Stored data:
=== Begin Enclosure ===

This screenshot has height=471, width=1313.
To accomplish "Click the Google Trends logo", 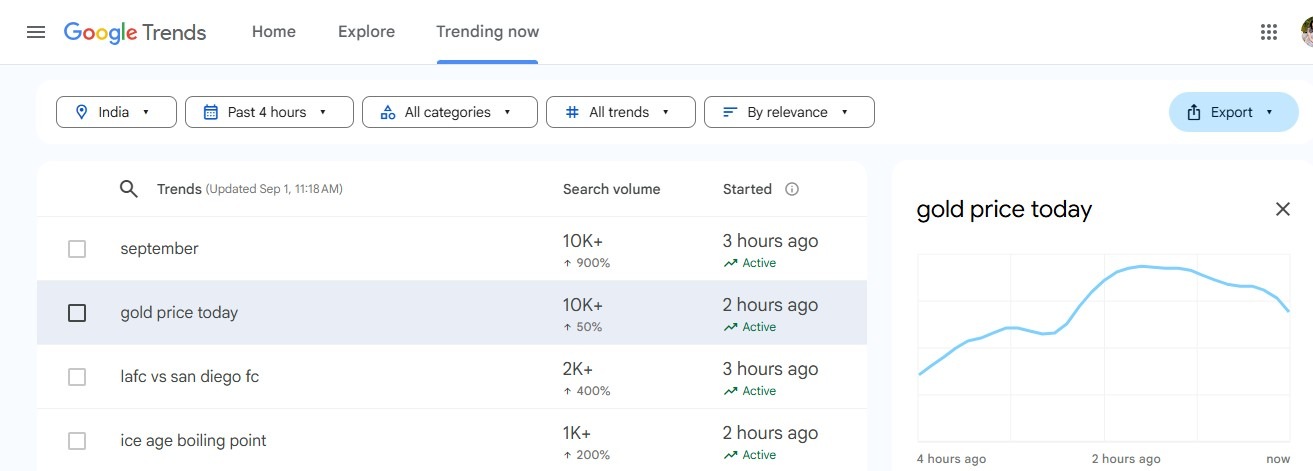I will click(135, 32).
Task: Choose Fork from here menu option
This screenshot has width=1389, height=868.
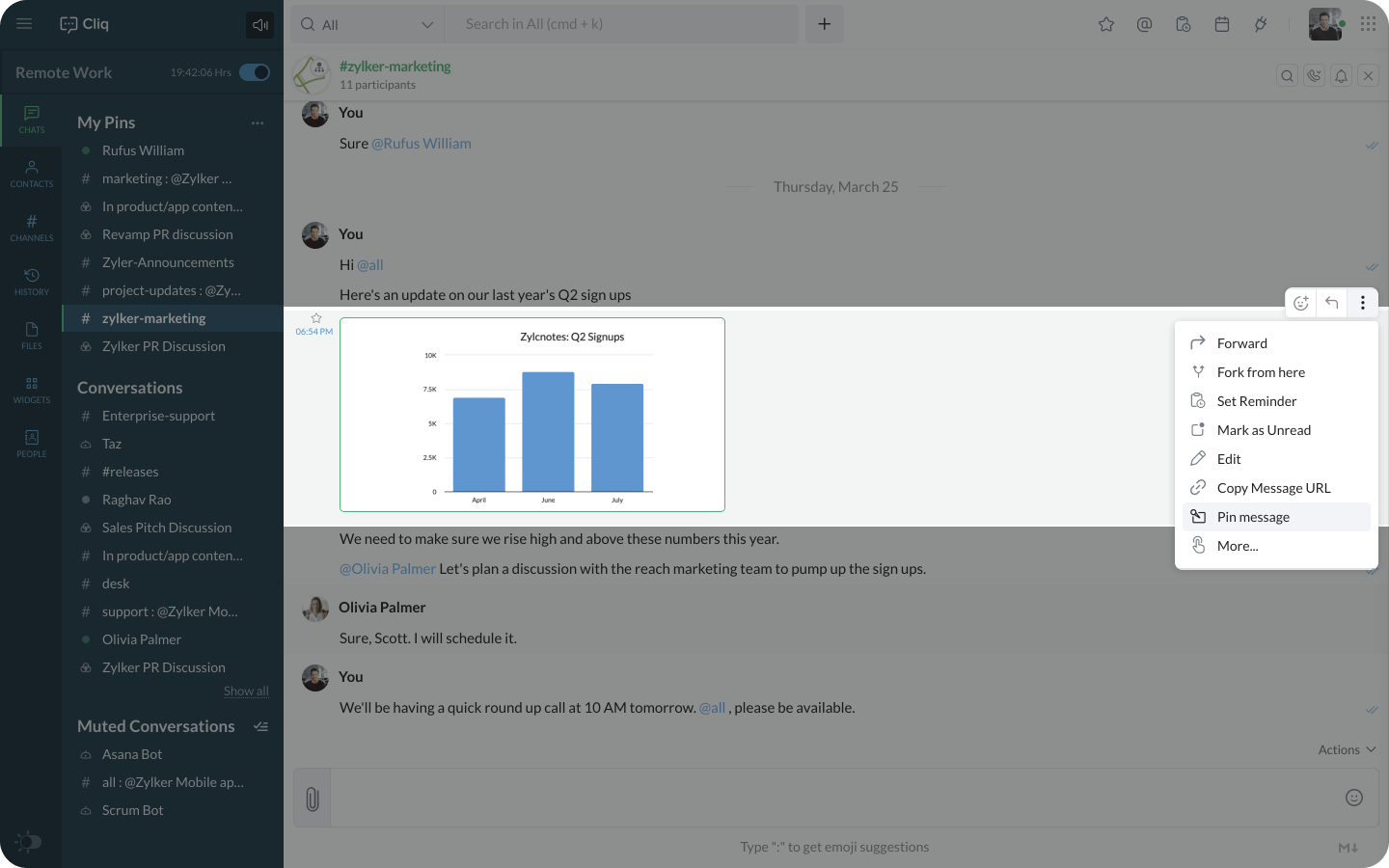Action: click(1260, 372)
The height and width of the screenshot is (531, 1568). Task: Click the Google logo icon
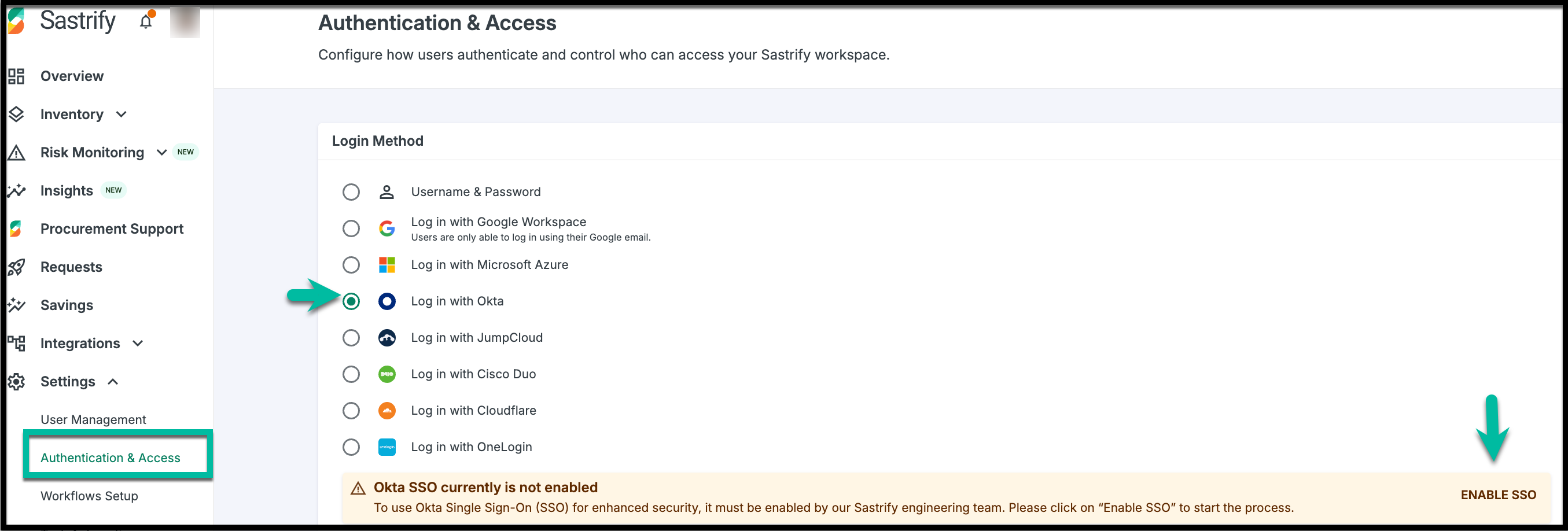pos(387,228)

=== End Enclosure ===

Write out again, exactly, each line from the one containing "This screenshot has width=1389, height=868." through the last line of the entries, and omit every picture.

This screenshot has width=1389, height=868.
Action: click(1260, 372)
The height and width of the screenshot is (531, 1568). Task: Click the Google logo icon
pos(387,228)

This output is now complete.